Seize caméras filment dix maquettes figurant un lieu de guerre. Le théâtre des opérations est passé au crible de la caméra qui filme la maquette, film lui même retransmis via un téléviseur pour être vidéo projeté. Les maquettes proviennent d'images Google. Ce sont de véritables photos issues d'internet, mais ici elles sont reconstruites. La simulation est une construction par l'œil de la caméra, comme par l'écran du téléviseur. L'image est sanctifiée par une dégradation volontaire. Alain Josseau salit les images. Pourquoi? Parce que dit-il: «Plus c'est sale, plus c'est vrai». Toute image est en substance, image de guerre, comme si la guerre et ses images étaient les substrats d'une dégradation. (...)
 

"Inv. Aj 001/100"

Un rappel historique s’impose ici. Le 20 mars 1939, le régime Nazi brûle 5000 œuvres d’artistes dits dégénérés, et dès l’été 39 procède à la spoliation du patrimoine des pays vaincus. Hitler rêve de créer en Autriche, à Linz – sa ville natale, un gigantesque musée témoin de sa grandeur et de celle de l’Allemagne. Il en dessine lui-même les plans, aidé très ponctuellement de Goering. Dès 1938 un galeriste de Dresde, Hans Posse, nommé responsable du projet, fait établir des listes de chef d’œuvres à voler dans tous les musées d’Europe, et ce jusque dans les châteaux de la famille royale britannique. Hitler veut faire du chef d’œuvre de Jan Van Eyck, L’Adoration de l’Agneau Mystique, la pièce maîtresse du Musée de Linz. L’épopée de ce tableau est connue.

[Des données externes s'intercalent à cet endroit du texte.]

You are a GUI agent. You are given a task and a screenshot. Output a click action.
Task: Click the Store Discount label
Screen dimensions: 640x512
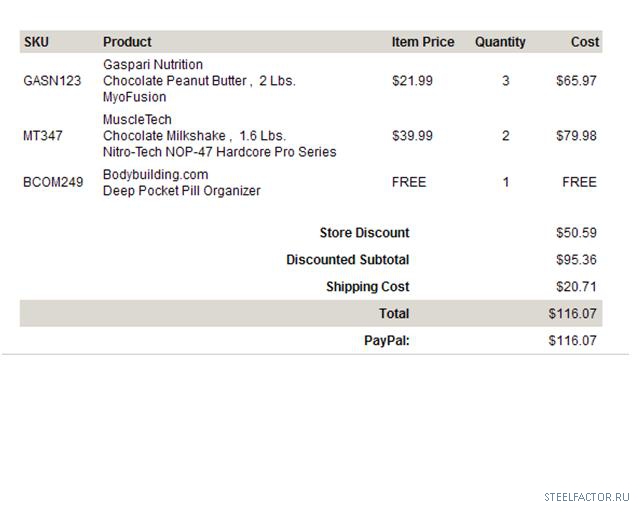click(364, 233)
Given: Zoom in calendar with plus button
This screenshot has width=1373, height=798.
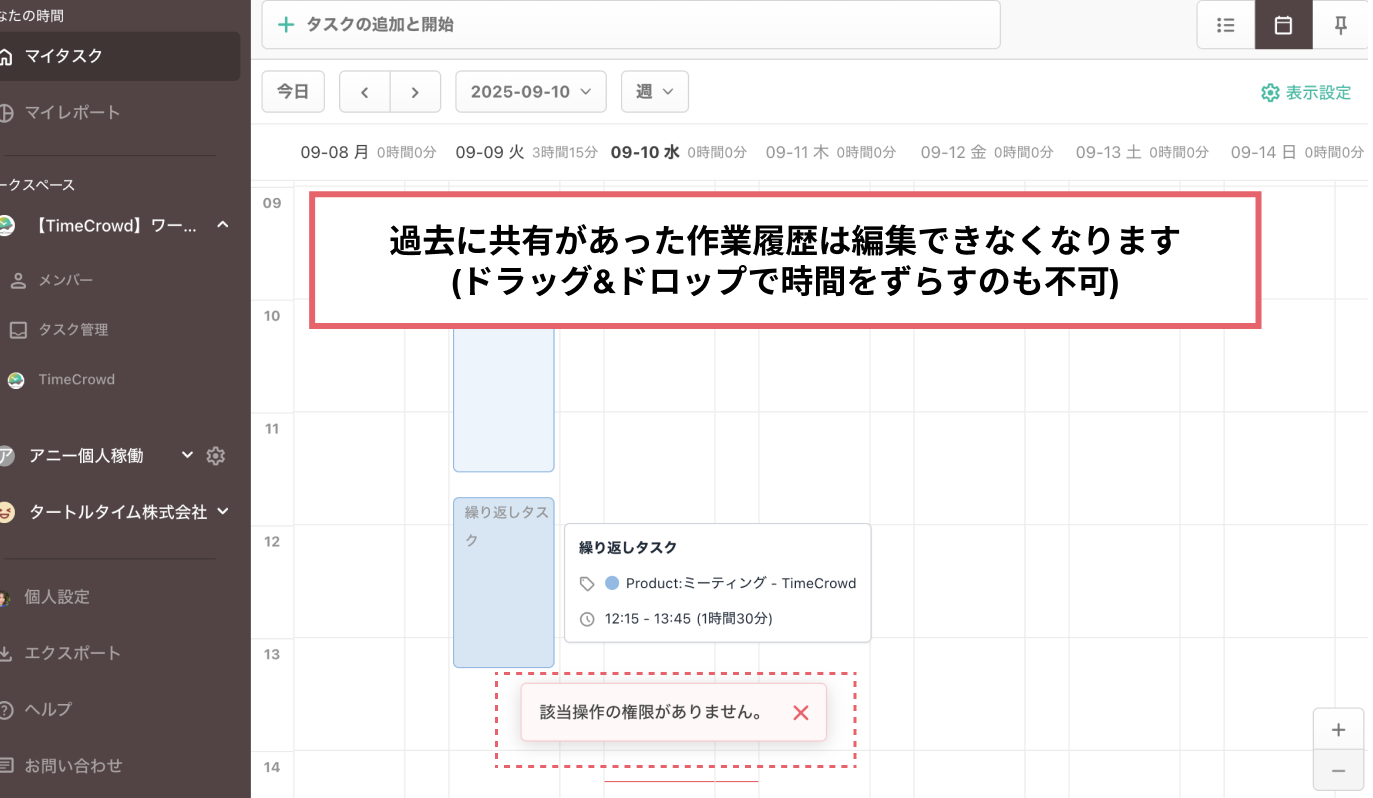Looking at the screenshot, I should pyautogui.click(x=1338, y=729).
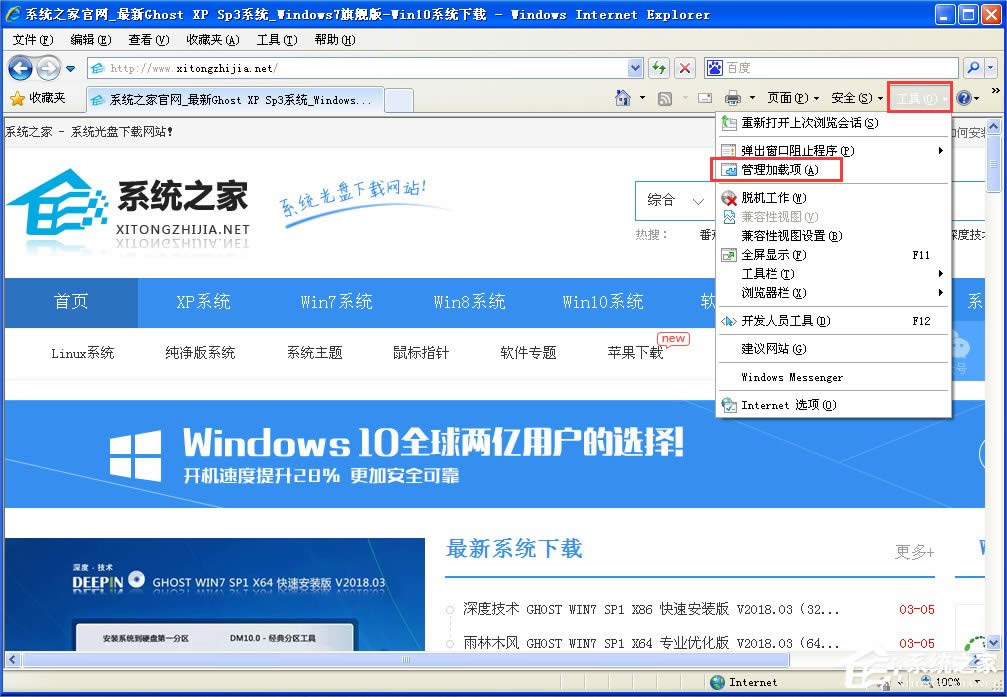Image resolution: width=1007 pixels, height=697 pixels.
Task: Click the Home icon on the toolbar
Action: pyautogui.click(x=622, y=97)
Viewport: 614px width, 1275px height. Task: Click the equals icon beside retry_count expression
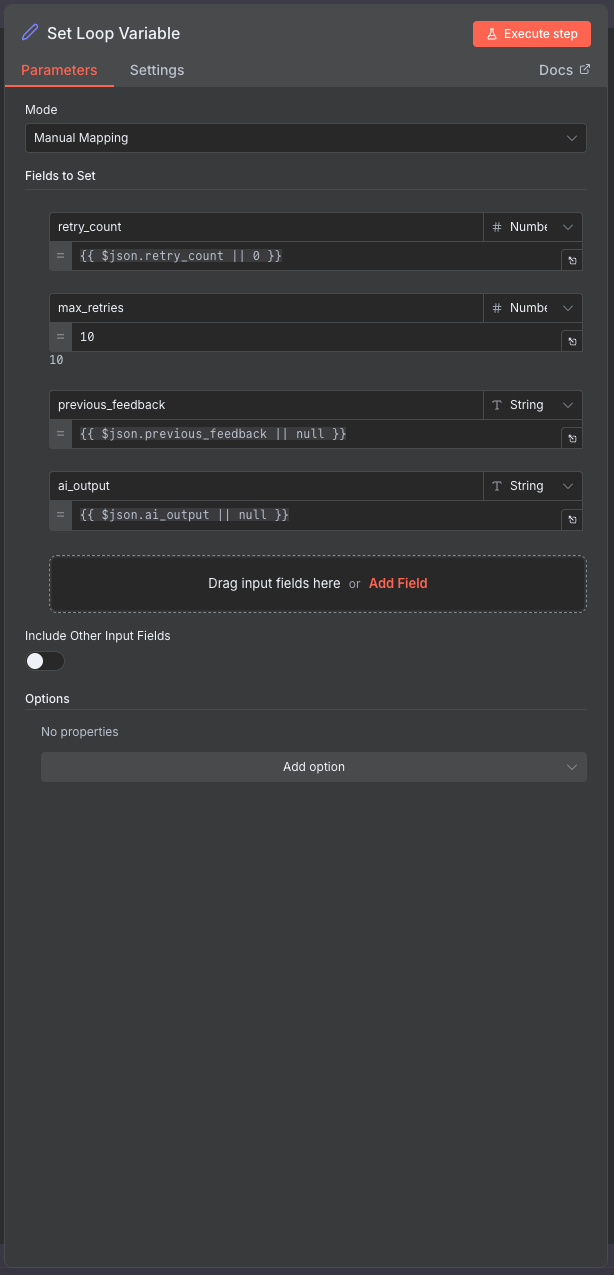pos(60,256)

Transporté en hâte devant l’avancée nazi, pour être placée sous la protection du Vatican, puis déplacée, dès l’entrée en guerre de l’Italie, il ne cesse d’être transféré de champ de bataille en champ de bataille, pour se retrouver à Pau où il sera remis aux Allemands par le gouvernement de Vichy à l’été 1942. A ce jour, l’Agneau Mystique a réintégré son église d’origine, Saint Bavon à Gand, mais l’œuvre demeure amputée de l’un de ces dix panneaux dérobé dans les années 20. Des peintures de Léonard de Vinci, de Raphaël, de Rembrandt, de Bruegel et bien d’autres seront accumulées dans le "Führervorbehalt" (réserve personnelle du Führer). En 1940, l'Einsatzstab Reichsleiters Rosenberg (E.R.R.), est promu à la tête du service officiel des confiscations des bien juifs et francs-maçons. Alfred Rosenberg est autorisé à transférer des biens culturels en Allemagne. Le 21 avril 1943, Martin Bormann, secrétaire particulier du Führer, dessaisi le E.R.R., désormais cantonnée au seul catalogage des œuvres, au profit de la Mission spéciale Linz - Sonderauftrag Linz. Si le projet n’a jamais abouti, la liste des pièces amassées, la Linzersammlung est rendue publique et mise en ligne par le Musée de l’Histoire allemande (Deutsches Historische Museum) et en France sur le site des Musées Nationaux Récupérés.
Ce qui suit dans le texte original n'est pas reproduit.